Jeno tak langsung menjawab hanya fokus menatap Lia dengan jarak sedekat itu.

"Jen..."

"I love you, Li..."

Lia melotot kaget namun Jeno sama sekali tak merubah ekspresinya yang nampak serius dengan ucapannya.

"I love you..."

"Jen..."

"Can't you see that? Can't you see that I interested with you. One whole year, Lia. Can't you see when I see you? Can't you feel everytime I always can't take my eyes over you when you around me? Bahkan walaupun itu cuma bayanganmu aja, selalu aku liatin,Li..." Ucap Jeno masih dengan posisi mereka yang sama membuat jantung Lia yang berdetak keras makin mengencang. Mungkin Jeno bisa mendengarnya jika dia lebih teliti lagi karena Lia saja merasa jantungnya sudah hampir copot.

"Jen..."

"I love you, Li. Really-really love you. Selama ini aku terlalu takut ambil langkah buat ngedeketin kamu. Aku takut kamu nolak aku. Aku takut banyak kemungkinan buruk lainnya. Aku berharap setelah kita temenan, aku dapet kesempatan. Tapi malah setelah kita lebih Deket, aku malah makin takut jauh lagi dari kamu. Aku gak bisa nahan lagi semuanya..." Ucap Jeno yang membuat Lia tak tahu lagi harus berkata apa.

Dia sendiri masih bingung dengan perasaannya untuk Jeno. Apa dia mencintainya? Tapi bukankah dia sendiri yang percaya kalau dia pasti akan mudah mencintai orang yang benar-benar mencintainya? Apa Jeno lah orangnya?

"Jen..."

"Be my girl friend, Li. Please..." Ucap Jeno yang makin membuat perasaan Lia kacau tapi lebih dominan ke perasaan bahagia mendengarnya.

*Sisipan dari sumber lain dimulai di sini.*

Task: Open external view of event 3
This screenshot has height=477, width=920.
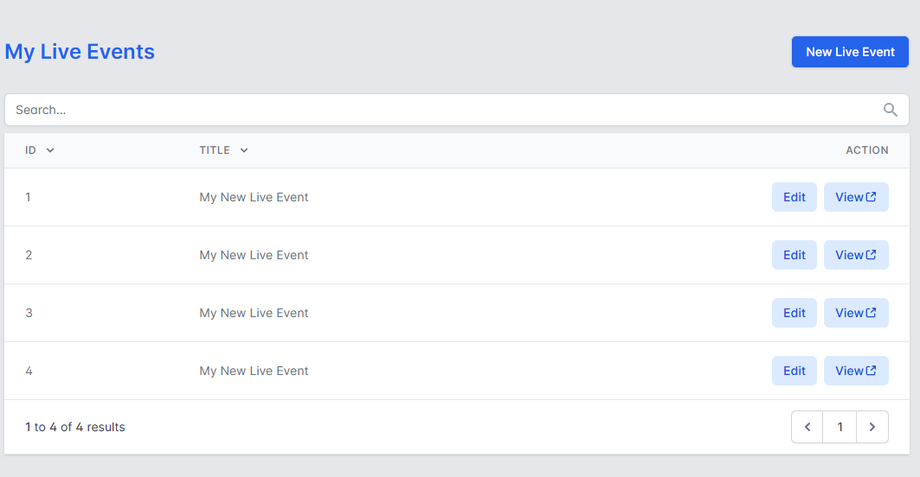Action: (856, 313)
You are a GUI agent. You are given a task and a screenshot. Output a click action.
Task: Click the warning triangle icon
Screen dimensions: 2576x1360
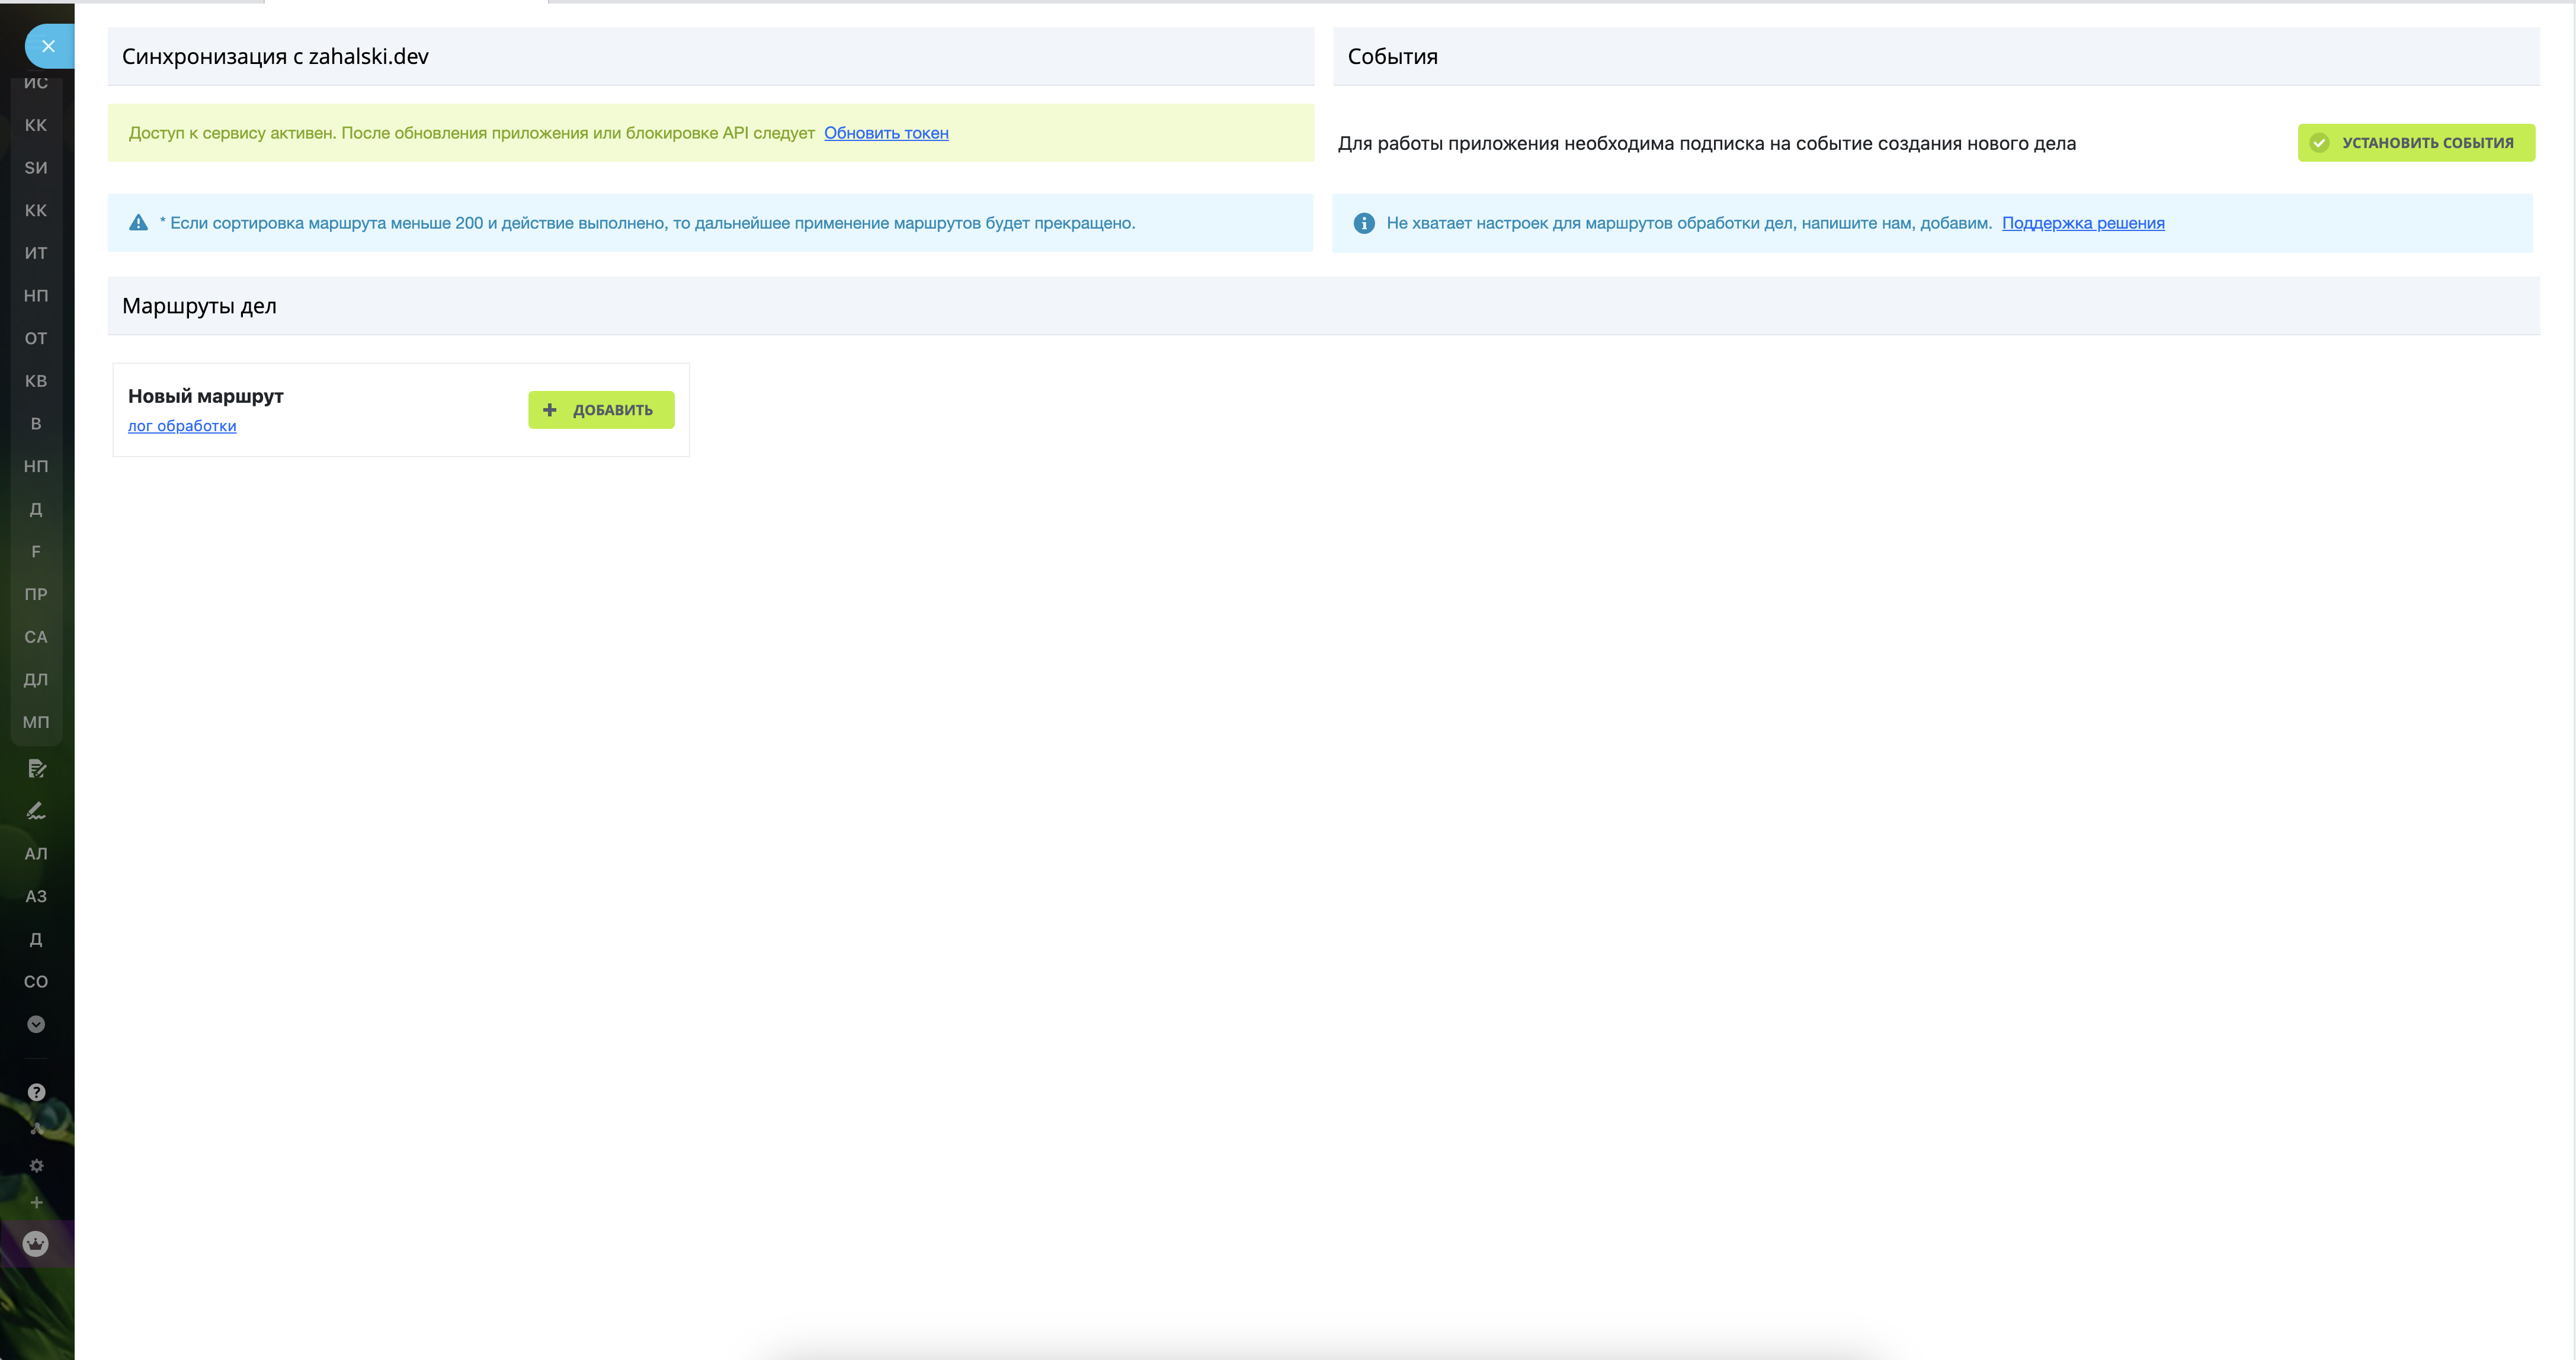tap(139, 223)
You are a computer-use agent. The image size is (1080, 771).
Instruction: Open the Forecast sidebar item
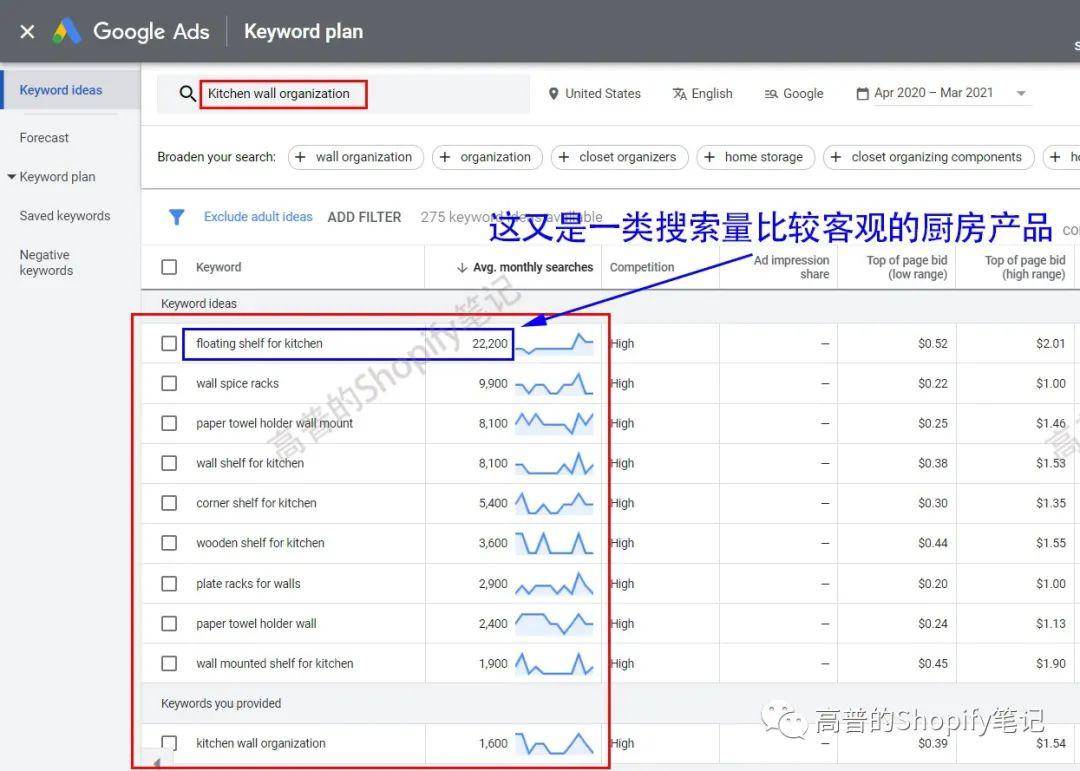tap(44, 138)
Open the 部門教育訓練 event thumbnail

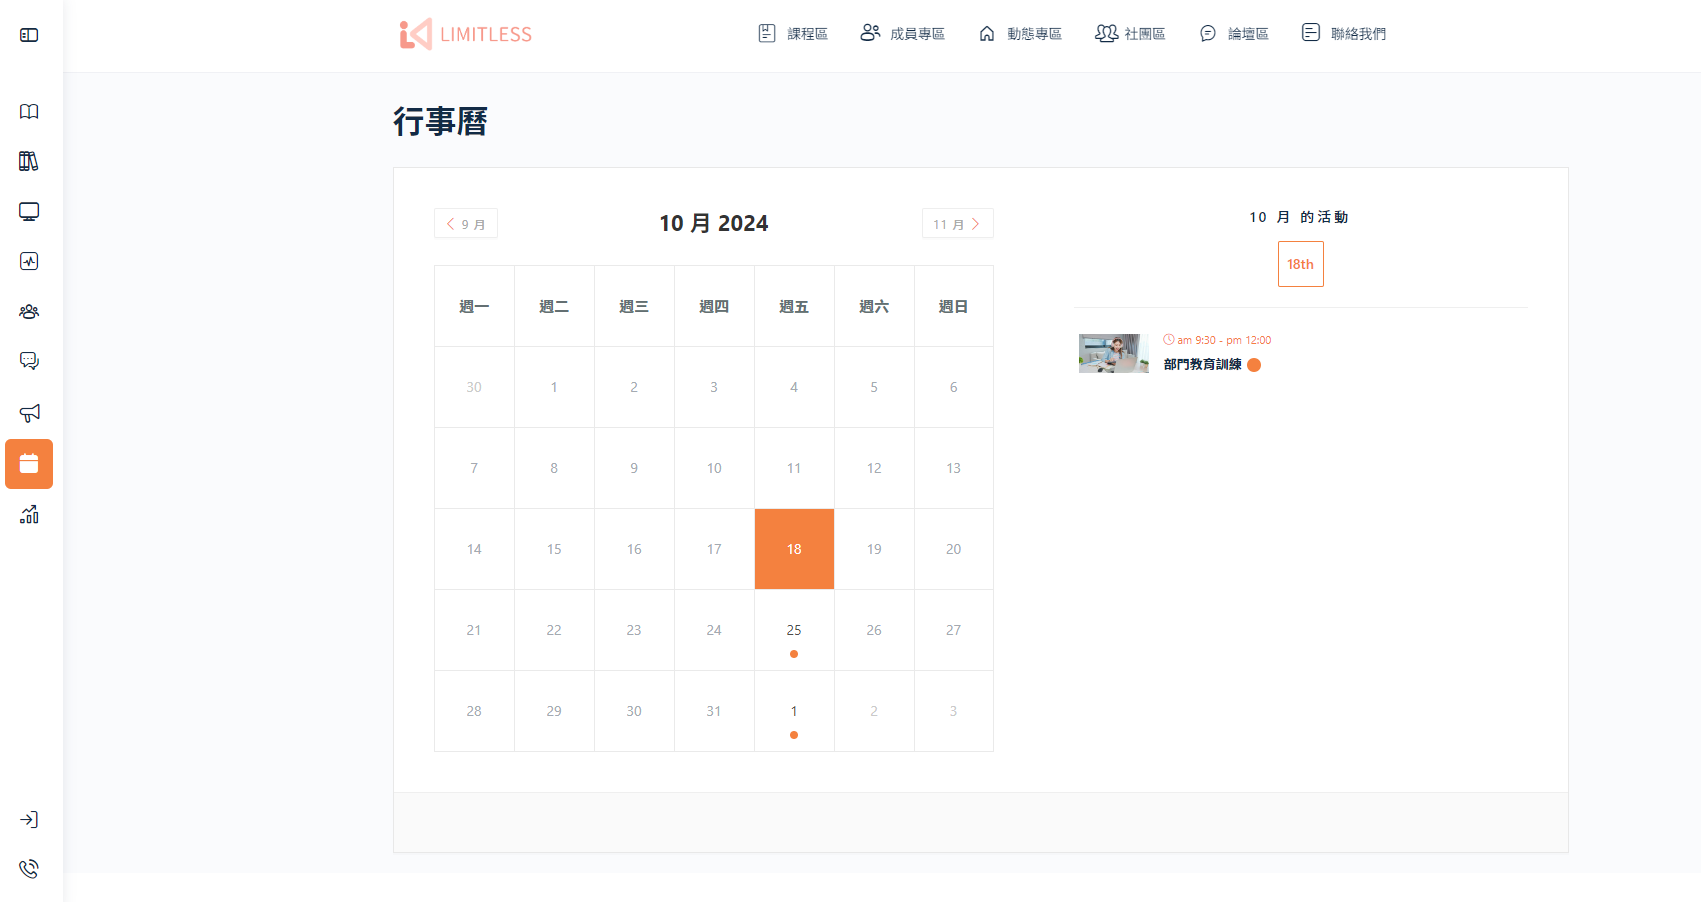(1113, 353)
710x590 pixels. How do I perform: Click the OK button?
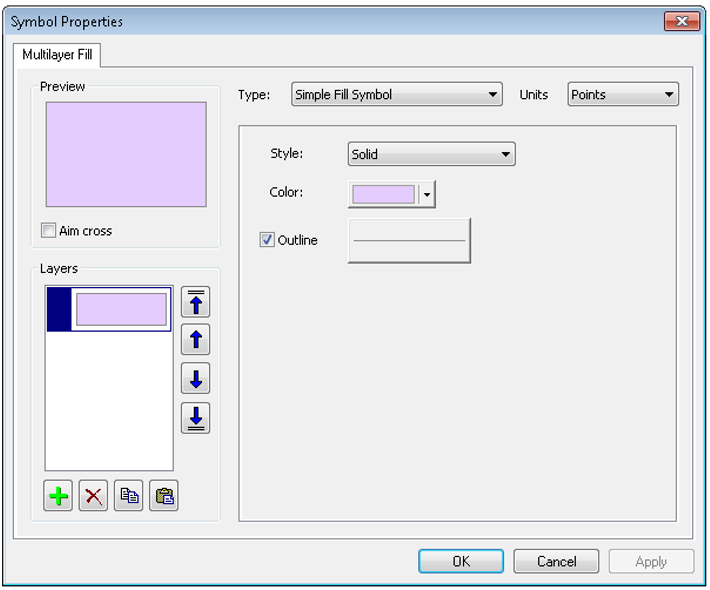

Apa artinya dia benar-benar sudah menaruh hati sejauh itu untuk Jeno?

"Jen..."

"Maaf...maaf kalau aku malah neken kamu dan bikin kamu gak—"

"Jen...!"

Lia menangkup wajah Jeno yang hendak menjauh membuat Jeno kembali fokus padanya dengan tubuh yang sudah keringat dingin karena takut merasakan patah hatinya.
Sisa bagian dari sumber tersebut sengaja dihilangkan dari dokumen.